Jerry Miccolis, our Chief Investment Officer and author of Asset Allocation For Dummies® (Wiley, 2009),  and the team at Brinton Eaton have been working for some time to advance the science of investment risk management.  They have built upon the time-tested framework of diversification and rebalancing to take portfolio design to an entirely new level.

In our quest to improve how we practice investment risk management, we are not abandoning the proprietary strategies that have worked well for us and our clients in the past.  The asset allocations we employ are the result of rigorous modeling on our part, and incorporate the following key features:

  • The expected return of each asset class
  • The volatility of that return
  • How that return relates to the expected returns of the other asset classes in your portfolio.
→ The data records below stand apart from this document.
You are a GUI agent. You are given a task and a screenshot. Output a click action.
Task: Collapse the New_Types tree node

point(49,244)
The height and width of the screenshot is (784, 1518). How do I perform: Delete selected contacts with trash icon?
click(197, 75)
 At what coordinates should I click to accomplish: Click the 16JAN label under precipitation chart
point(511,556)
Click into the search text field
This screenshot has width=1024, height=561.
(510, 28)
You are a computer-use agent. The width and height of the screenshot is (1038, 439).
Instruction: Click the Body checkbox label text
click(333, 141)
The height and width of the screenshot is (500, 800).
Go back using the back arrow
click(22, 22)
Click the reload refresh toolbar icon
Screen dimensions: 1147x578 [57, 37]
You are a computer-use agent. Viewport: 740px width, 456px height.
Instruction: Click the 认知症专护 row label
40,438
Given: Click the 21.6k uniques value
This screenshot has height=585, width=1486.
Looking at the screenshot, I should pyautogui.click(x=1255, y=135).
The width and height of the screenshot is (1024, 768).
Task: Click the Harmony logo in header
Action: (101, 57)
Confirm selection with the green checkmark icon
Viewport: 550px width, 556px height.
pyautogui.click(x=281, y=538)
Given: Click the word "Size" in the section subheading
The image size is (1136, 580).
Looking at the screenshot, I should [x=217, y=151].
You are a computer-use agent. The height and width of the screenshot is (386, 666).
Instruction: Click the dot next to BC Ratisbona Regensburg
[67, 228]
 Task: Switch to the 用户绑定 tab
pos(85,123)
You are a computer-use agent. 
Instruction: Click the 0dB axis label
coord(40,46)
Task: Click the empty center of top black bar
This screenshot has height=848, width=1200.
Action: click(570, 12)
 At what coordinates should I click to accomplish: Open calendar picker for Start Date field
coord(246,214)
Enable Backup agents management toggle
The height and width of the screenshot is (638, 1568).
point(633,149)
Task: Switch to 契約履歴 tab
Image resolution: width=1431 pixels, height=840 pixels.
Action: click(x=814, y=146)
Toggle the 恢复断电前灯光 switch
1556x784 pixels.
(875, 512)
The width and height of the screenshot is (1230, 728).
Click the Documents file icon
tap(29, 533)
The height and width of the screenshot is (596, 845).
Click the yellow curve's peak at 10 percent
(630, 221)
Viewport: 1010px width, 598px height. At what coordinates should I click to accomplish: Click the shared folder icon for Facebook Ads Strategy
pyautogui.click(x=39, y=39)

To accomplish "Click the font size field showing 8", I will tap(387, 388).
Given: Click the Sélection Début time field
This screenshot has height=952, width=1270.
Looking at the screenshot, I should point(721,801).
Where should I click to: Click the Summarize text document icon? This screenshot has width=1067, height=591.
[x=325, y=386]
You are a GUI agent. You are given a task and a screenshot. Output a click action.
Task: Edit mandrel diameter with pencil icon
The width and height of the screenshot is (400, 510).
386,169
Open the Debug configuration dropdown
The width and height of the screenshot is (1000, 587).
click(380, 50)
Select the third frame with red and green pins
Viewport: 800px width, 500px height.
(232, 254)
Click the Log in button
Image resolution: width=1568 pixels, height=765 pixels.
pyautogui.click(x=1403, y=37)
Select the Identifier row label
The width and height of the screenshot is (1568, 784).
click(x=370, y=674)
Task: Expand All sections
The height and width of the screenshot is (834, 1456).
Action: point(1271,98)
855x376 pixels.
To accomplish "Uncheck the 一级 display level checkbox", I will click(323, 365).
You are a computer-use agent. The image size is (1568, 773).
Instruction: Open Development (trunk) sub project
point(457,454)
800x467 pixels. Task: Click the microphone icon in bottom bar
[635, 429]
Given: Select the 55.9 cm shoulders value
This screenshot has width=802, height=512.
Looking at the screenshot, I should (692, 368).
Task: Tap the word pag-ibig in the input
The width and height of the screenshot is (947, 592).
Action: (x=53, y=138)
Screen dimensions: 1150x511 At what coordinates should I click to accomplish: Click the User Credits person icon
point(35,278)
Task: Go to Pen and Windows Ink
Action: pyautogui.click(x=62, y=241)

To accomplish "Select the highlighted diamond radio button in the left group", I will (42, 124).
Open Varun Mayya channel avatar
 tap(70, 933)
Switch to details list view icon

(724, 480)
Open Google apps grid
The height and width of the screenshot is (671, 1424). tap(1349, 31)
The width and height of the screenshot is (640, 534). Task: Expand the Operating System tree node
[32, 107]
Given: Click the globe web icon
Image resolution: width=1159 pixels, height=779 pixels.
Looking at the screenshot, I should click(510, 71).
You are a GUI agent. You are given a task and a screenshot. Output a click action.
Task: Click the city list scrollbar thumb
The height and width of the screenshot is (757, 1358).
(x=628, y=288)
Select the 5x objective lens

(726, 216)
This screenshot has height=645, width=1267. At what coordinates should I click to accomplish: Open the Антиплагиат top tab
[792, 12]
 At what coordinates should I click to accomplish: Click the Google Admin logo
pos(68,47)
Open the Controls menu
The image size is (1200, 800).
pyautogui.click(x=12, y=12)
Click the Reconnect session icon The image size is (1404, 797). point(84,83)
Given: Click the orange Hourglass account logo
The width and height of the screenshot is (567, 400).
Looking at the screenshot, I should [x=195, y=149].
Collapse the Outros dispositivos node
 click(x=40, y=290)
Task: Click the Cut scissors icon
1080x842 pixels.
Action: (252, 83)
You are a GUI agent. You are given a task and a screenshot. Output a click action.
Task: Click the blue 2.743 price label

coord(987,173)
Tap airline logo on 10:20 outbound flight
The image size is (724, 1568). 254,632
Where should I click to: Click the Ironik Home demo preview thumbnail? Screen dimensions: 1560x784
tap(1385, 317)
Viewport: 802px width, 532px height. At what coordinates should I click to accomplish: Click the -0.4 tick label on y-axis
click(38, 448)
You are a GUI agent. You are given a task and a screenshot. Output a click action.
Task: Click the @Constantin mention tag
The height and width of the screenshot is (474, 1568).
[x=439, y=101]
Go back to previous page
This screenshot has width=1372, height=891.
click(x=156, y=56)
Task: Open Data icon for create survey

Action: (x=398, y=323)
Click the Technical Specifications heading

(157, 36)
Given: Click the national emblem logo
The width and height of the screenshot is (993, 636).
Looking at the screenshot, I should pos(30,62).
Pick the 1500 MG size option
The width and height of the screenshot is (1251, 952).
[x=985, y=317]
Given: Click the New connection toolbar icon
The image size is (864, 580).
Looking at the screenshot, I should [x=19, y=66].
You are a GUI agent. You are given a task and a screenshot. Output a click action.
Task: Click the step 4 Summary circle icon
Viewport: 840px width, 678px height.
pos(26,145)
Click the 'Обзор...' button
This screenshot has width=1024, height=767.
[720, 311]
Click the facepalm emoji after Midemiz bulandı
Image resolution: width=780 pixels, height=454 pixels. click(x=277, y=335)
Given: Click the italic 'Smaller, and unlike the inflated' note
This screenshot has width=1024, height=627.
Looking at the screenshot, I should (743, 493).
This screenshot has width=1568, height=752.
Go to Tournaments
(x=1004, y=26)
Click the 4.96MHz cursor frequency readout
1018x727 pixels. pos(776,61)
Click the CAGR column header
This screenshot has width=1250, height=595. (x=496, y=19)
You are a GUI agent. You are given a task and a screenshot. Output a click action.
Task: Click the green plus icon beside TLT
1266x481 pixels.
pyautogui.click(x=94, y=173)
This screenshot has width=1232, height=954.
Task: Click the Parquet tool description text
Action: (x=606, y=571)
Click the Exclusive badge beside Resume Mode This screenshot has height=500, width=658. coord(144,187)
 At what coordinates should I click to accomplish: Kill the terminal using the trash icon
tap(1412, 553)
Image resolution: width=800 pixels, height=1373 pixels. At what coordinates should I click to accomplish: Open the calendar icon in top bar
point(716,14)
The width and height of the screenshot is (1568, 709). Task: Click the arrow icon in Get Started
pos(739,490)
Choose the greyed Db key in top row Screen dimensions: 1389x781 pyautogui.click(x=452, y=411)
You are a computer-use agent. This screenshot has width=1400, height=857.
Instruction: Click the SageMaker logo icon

Additionally, our overall goal remains unchanged: to find the right mix of assets that will give your overall portfolio the best return potential for the least risk.  However, we have now made our asset allocation methodology much more dynamic by creating a more advanced proprietary modeling system that:

  • Better captures the complex relationship between assets in different market environments (including, for example, the outbreak of “contagion” when virtually all normally unrelated asset classes decline suddenly at once, as they did in late 2008);
  • Includes more sophisticated measures of risk that paint a more accurate picture of what can happen when certain things go wrong; and
  • Operates much more quickly and efficiently

The result?  We believe we are more nimble and proactive than our peers in reacting to fundamental changes in the market and economy in order to improve our investment results.  This is critical in today’s complex world where geopolitics can change daily and potentially disrupt your portfolio.